Czy może Pan dokładnie rozpisać jak robić nalewkę , intrakt z kozieradki, pyłku sosnowego i korzenia maca ? chodzi mi o proporcje dawkowanie i wszystko co istotne Pozdrawiam Marek
Jeśli chodzi o pyłek sosnowy to maceruję go min 14 dni w rozwodnionym alkoholu do 25 % tak by nie zdenaturować aminokwasów. Proporcja 1:10 Czyli na 0,5 l alkoholu 25% 50 g pyłku. Codziennie wstrząsać butelkę najlepiej z ciemnego szkła. Pić 1 łyżkę stołową 2 razy dziennie przez 2 miesiace w roku. Z kozieradki najlepiej zrobić intrakt na nasionach. Pół szklanki nasion zalać 250 ml gorącego alkoholu. Wstrząsać 14 dni. Pić 2-3 łyżki dziennie. Pyłku i kozieradki oraz maci nie łączę w jednym nalewie lub intrakcie.
@@jacekczon6321 Witam. Czy pyłek sosnowy spożywany bezpośrednio będzie równie skuteczny jak nalewka? Drugie pytanie, czy pyłek sosnowy wdychany wraz z powietrzem w okolicy pylących kwiatostanów przez błonę śluzową nosa jest wchłaniany lepiej, niż przez usta i żołądek? Dziękuję za odpowiedź i pozdrawiam.
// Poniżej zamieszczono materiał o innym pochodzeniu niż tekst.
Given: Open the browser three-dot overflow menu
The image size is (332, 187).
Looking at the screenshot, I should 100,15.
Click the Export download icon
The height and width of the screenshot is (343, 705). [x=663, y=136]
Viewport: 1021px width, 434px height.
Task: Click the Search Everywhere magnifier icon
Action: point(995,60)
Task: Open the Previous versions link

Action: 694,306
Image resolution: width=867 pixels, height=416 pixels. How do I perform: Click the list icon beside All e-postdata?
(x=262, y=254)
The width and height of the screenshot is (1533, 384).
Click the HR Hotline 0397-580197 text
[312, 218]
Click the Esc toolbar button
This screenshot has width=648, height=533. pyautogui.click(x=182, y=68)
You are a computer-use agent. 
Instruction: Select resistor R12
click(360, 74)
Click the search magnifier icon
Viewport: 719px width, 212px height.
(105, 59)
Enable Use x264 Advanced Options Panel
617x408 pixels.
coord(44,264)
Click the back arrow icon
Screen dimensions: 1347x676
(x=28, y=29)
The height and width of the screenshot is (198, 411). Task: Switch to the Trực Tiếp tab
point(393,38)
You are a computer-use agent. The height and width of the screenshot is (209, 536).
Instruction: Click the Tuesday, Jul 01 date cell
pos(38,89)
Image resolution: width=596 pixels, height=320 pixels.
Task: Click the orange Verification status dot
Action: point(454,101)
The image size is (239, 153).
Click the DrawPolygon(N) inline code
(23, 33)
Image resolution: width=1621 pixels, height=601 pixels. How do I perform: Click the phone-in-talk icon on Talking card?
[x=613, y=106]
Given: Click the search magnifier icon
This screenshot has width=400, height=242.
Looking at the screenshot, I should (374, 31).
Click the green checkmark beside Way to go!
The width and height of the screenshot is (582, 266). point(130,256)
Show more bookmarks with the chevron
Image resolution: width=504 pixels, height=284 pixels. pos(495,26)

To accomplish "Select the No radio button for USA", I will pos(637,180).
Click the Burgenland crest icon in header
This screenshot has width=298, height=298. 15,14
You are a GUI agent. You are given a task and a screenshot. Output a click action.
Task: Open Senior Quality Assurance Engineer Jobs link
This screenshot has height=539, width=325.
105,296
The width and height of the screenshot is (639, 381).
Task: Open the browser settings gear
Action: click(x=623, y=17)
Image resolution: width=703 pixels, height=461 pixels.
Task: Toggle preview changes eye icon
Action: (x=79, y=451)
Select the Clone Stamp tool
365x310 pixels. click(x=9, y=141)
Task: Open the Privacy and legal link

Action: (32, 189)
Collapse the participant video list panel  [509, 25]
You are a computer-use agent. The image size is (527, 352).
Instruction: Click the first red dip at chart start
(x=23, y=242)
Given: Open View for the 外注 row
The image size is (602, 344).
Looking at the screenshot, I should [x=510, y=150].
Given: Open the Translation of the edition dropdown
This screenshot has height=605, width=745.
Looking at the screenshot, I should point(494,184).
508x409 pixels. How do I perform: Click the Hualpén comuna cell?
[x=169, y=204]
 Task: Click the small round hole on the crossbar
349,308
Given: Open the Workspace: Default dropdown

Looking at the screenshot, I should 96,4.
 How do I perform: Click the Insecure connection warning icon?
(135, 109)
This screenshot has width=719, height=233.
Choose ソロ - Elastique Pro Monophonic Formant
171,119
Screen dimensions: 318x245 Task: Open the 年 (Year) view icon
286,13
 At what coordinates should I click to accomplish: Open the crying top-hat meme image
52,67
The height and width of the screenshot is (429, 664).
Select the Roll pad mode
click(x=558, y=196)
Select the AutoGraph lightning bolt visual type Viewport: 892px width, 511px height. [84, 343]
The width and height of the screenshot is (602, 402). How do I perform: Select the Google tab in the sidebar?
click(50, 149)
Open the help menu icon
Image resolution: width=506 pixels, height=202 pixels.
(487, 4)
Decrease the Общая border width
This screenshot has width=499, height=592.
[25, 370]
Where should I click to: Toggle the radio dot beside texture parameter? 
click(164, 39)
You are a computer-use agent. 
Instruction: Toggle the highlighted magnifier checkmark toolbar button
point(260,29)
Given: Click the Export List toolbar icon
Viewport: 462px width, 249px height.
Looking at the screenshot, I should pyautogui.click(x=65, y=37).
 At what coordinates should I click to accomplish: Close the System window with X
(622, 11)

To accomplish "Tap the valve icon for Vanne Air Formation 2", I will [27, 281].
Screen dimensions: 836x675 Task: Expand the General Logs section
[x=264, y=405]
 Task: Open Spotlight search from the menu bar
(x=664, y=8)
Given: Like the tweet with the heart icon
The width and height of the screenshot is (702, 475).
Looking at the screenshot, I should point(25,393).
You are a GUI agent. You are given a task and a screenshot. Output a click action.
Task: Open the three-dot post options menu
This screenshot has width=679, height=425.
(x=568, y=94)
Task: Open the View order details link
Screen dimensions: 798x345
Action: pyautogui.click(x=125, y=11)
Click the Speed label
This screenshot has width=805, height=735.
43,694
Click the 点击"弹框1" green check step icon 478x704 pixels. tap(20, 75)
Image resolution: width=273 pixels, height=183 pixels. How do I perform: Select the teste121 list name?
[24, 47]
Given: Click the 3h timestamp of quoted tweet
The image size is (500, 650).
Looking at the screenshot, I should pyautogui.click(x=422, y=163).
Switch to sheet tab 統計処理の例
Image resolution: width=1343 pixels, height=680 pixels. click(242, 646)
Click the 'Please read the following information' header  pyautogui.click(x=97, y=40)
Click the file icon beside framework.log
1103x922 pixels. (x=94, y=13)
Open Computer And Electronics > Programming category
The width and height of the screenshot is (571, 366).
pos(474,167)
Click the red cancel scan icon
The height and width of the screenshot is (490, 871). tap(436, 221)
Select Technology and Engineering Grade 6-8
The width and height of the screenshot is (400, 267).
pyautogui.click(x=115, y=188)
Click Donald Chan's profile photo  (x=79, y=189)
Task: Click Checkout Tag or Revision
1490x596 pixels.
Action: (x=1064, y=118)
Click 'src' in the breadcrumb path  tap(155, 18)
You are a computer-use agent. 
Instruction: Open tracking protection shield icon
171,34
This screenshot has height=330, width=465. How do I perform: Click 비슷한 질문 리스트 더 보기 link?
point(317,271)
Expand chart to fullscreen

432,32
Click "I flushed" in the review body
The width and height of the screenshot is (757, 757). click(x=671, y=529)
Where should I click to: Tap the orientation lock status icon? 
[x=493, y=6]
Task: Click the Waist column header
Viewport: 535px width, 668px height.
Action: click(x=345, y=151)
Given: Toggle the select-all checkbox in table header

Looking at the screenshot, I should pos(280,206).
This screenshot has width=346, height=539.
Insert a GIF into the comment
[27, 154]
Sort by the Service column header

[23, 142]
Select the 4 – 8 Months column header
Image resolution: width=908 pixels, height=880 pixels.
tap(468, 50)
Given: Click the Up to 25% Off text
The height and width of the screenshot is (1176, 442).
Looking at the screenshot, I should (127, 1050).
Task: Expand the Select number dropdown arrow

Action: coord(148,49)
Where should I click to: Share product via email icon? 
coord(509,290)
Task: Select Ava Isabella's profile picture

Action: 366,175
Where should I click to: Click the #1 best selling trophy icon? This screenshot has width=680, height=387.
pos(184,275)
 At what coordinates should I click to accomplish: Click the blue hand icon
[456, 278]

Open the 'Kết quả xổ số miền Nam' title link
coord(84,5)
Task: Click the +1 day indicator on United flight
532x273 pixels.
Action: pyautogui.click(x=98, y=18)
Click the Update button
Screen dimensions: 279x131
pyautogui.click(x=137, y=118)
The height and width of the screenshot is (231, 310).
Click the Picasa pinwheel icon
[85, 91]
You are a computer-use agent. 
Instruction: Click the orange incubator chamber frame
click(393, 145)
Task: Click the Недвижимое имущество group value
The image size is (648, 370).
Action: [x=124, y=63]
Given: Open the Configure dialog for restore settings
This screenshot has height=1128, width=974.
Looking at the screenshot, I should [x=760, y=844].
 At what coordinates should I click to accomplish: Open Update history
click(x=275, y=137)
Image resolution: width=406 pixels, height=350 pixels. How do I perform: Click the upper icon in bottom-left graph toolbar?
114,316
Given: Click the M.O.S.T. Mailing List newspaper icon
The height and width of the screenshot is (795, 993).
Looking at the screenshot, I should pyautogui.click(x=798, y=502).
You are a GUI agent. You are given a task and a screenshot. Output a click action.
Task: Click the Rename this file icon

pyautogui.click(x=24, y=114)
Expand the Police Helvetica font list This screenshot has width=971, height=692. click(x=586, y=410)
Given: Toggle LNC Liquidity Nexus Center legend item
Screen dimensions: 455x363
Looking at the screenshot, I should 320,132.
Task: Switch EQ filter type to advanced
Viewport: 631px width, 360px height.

Akurat właśnie dzisiaj nazbierałem trochę kwiatów z pyłkiem. Miałem zalać je w całości alkoholem, bez wcześniejszego wytrząsywania pyłku z kwiatów.
Co Pan o tym myśli? Czy jest różnica pomiędzy nalewką z całego kwiatostanu a nalewką tylko z pyłku?
Z góry dziękuję za odpowiedź i pozdrawiam :)
Nie jest łatwo wypłukać pyłek z kwiatostanów, gdyż pyłek się skleja. Ja otrzepuję pyłek przez grube sito po uprzednim podsuszeniu, potem sieję przez gęste i dopiero zalewam. Pyłek zalany trzeba codziennie wstrząsać więc robienie tego z kwiatostanami nie jest łatwo. Pomijam fakt, że trzeba użyć ze 3 razy więej alkoholu gdyż wchłania się w łuski kwiatów. Pozdrawiam.
Kiedy zbiera się pyłek w którym miesiącu. Dziękuję pozdrawiam
Witam, w zależności od regionu Polski i pogody w danym roku jest to 2 połowa kwietnia i początek maja.
U mnie (podkarpacie) większość kwiatostanów jeszcze zielona, ale dzisiaj znalazłem jedną sosnę, która już pyliła. Warunek - musi być to sosna o wielkości powyżej 3 metrów, na mniejszych mało kwiatostanów, najlepiej wystawiona do południowej strony.
Szkoda ze w Polsce nie ma czegoś podobnego do liści koki
Panie Jacku czy można prosić o przepis na nalewkę na bazie pyłku sosnowego?